Bottom Time: When and where did you learn to dive?
Bob Halstead: I escaped England and set out to explore the world in 1968. I got a teaching post as Head of the Physics Department at Queen’s College in Nassau, Bahamas, and the first thing I did was learn to dive. I bought a Nikonos 2 and started taking pictures soon after. I’ve always been fascinated by fish. In 1970, I was certified as a NAUI instructor (#2000), and in 1977, my wife Dinah and I formed Papua New Guinea’s first full-time sport diving business, Tropical Diving Adventures, based in Port Moresby. I haven’t wasted a minute since.
BT: You’re credited with discovering muck diving. Tell us about that.
BH: Muck diving is what I started calling the diving we did on black sand beaches in Milne Bay, Papua New Guinea. My divers would say, “We paid a lot of money—we don’t want to dive there,” but I promised them that we’d be searching for exotic creatures. And now of course, people pay a lot of money to do muck diving! A sanddiver fish, Trichonotus halstead, was named after Dinah and me in 1996, and in 2002, a goby, Lubricogobius dinah, was named after Dinah, and a new species of razorfish was named after me, Xyrichtys halsteadi.
BT: When did you build the Telita live-aboard?
BH: We ran adventure camp and dive safaris for about seven years and then realized we had to get a live-aboard to do these properly. We hired a naval architect and had the Telita built. The Telita was the first live-aboard dive boat. The inaugural trip was Christmas 1986 with Amos Nachoum. We lived on board the boat for 10 years—we explored everywhere, a great deal of it finding unexplored spots. We sold the boat to Mike Ball in the early 1990s.

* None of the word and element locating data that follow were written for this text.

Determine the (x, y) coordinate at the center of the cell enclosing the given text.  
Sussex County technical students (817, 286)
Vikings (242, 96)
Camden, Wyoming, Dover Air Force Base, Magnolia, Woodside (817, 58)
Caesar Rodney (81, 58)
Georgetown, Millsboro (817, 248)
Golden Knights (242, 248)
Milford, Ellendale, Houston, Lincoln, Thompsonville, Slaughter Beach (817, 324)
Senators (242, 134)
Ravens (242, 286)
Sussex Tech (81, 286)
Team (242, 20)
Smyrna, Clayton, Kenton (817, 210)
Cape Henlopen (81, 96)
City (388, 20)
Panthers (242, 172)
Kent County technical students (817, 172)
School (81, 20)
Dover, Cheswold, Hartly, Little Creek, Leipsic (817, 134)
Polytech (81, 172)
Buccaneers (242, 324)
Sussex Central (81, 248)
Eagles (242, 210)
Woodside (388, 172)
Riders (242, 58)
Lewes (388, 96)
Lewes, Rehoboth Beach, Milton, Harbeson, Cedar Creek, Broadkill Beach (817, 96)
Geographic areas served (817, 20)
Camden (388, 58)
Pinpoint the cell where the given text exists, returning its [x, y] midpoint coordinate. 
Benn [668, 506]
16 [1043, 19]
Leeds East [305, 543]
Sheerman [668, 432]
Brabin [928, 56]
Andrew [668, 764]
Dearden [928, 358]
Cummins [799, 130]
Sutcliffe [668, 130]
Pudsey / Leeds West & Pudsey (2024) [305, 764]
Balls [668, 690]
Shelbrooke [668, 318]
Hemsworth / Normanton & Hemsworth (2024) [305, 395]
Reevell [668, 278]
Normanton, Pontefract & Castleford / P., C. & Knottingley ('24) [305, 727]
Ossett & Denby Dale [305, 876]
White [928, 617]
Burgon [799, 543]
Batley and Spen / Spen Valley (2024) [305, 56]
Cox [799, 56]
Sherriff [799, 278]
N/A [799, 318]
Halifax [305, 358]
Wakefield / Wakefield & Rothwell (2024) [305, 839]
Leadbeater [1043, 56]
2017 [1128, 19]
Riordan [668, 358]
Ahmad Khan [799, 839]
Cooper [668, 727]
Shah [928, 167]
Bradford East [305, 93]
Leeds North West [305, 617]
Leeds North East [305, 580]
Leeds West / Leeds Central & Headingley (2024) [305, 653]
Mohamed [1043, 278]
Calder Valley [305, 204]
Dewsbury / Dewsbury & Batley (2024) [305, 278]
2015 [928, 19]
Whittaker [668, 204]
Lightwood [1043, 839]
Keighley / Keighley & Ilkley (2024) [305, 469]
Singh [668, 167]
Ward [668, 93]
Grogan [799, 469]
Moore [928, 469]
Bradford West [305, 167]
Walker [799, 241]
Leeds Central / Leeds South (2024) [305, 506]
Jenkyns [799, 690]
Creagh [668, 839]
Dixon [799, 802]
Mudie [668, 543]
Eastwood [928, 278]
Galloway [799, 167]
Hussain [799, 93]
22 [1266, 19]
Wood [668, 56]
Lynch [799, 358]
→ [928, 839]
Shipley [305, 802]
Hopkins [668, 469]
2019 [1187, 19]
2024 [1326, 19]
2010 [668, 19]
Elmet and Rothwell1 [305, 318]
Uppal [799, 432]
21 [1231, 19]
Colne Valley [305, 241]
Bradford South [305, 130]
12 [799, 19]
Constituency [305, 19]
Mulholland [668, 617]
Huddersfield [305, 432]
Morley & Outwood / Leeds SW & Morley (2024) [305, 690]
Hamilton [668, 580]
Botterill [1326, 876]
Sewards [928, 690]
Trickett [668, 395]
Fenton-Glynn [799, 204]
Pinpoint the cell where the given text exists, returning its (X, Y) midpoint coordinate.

BT: What’s your best tip for a new underwater photographers:
BH: I like to tell them to become observers. The differences between some fish can be very subtle—sometimes, even they can’t even work it out! You’ll sometimes see two different species swimming together. Fish are very interesting animals and with patience and practice, you can get images that are also interesting.